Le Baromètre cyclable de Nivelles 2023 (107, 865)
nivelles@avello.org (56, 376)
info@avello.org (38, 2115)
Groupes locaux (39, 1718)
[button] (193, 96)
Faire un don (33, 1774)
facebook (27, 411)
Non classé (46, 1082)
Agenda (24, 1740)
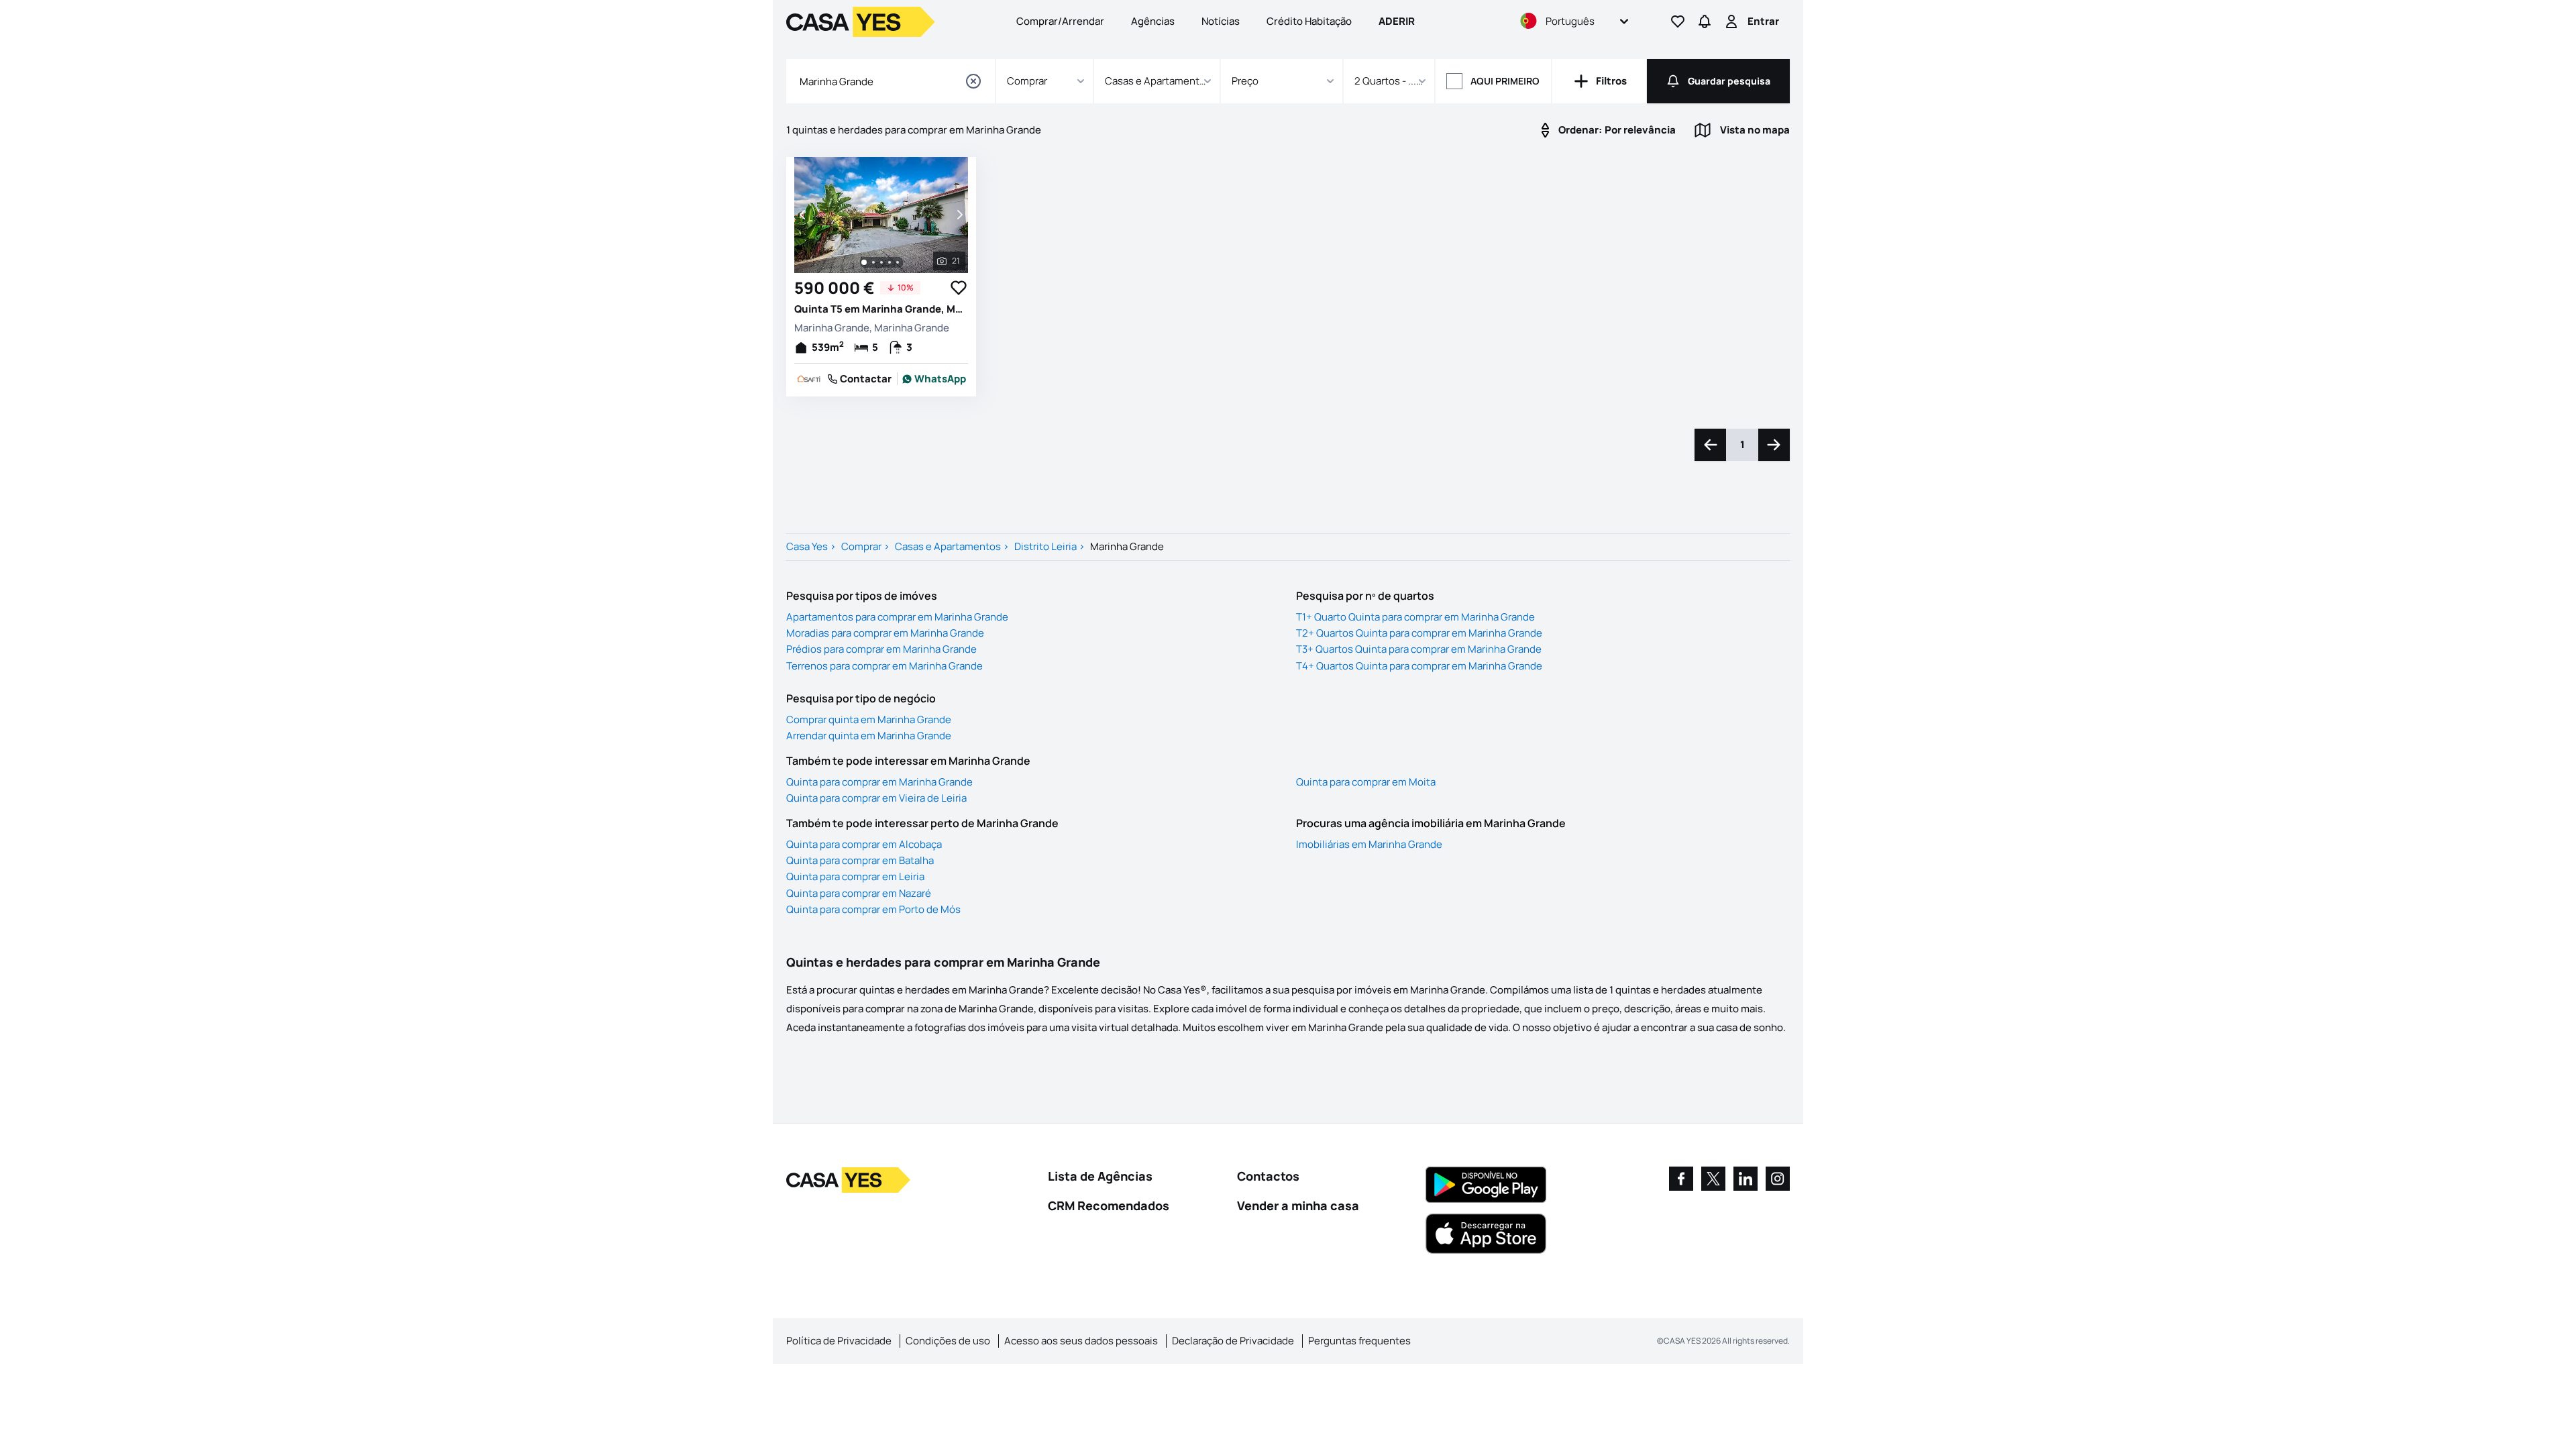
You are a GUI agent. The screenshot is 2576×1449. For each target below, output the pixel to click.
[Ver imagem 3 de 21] (881, 262)
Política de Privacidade (839, 1341)
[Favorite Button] (958, 287)
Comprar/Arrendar (1060, 21)
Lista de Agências (1100, 1176)
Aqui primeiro (1505, 80)
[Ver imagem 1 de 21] (864, 262)
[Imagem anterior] (803, 214)
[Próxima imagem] (958, 214)
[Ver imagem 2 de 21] (873, 262)
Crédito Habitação (1309, 21)
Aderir (1397, 21)
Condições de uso (948, 1341)
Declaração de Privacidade (1233, 1341)
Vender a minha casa (1298, 1205)
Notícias (1220, 21)
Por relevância (1617, 130)
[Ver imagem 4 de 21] (889, 262)
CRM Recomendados (1108, 1205)
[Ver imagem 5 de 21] (897, 262)
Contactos (1268, 1176)
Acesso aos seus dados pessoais (1081, 1341)
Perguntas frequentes (1359, 1341)
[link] (934, 379)
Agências (1153, 21)
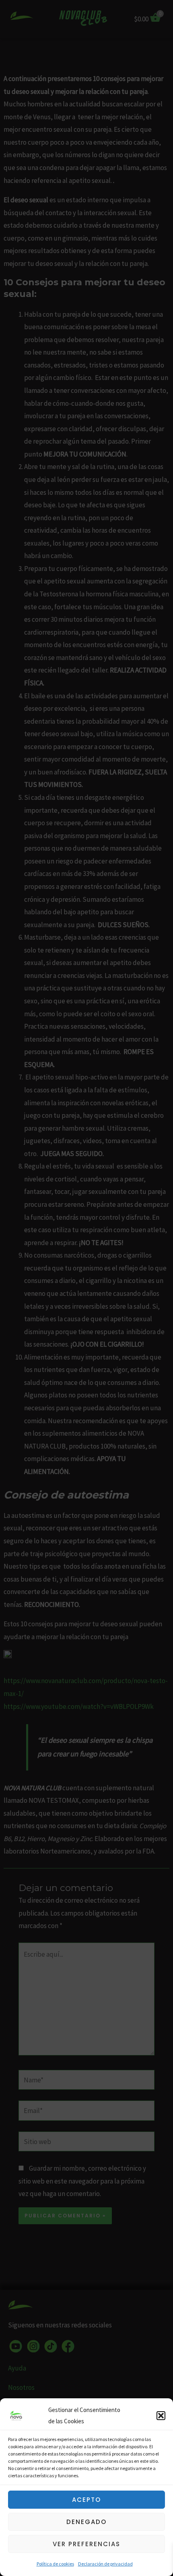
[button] (161, 2416)
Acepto (86, 2499)
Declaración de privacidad (105, 2564)
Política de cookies (55, 2564)
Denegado (86, 2522)
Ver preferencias (86, 2544)
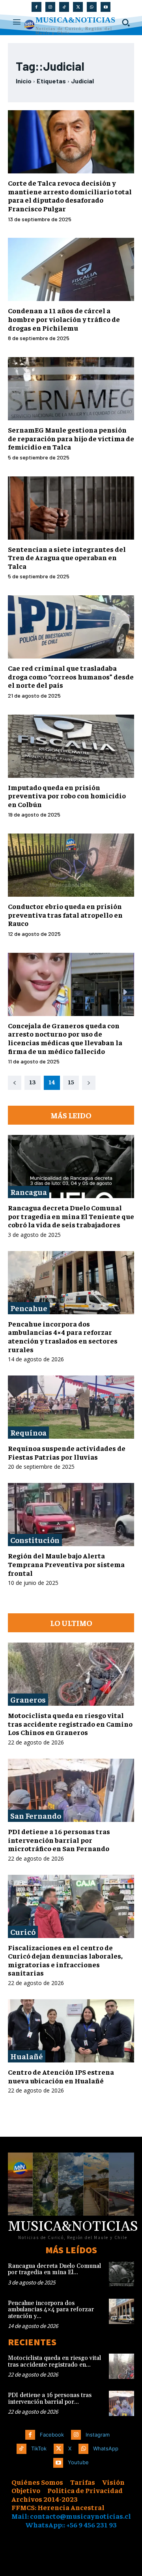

——

Prompt: Produce an exact copy of the lines from the line containing "Agências (1153, 21)" to the end of the material, both ends included, and omit every picture.

Output for this exercise:
Agências (1153, 21)
[button] (161, 2416)
Acepto (86, 2499)
Declaración de privacidad (105, 2564)
Política de cookies (55, 2564)
Denegado (86, 2522)
Ver preferencias (86, 2544)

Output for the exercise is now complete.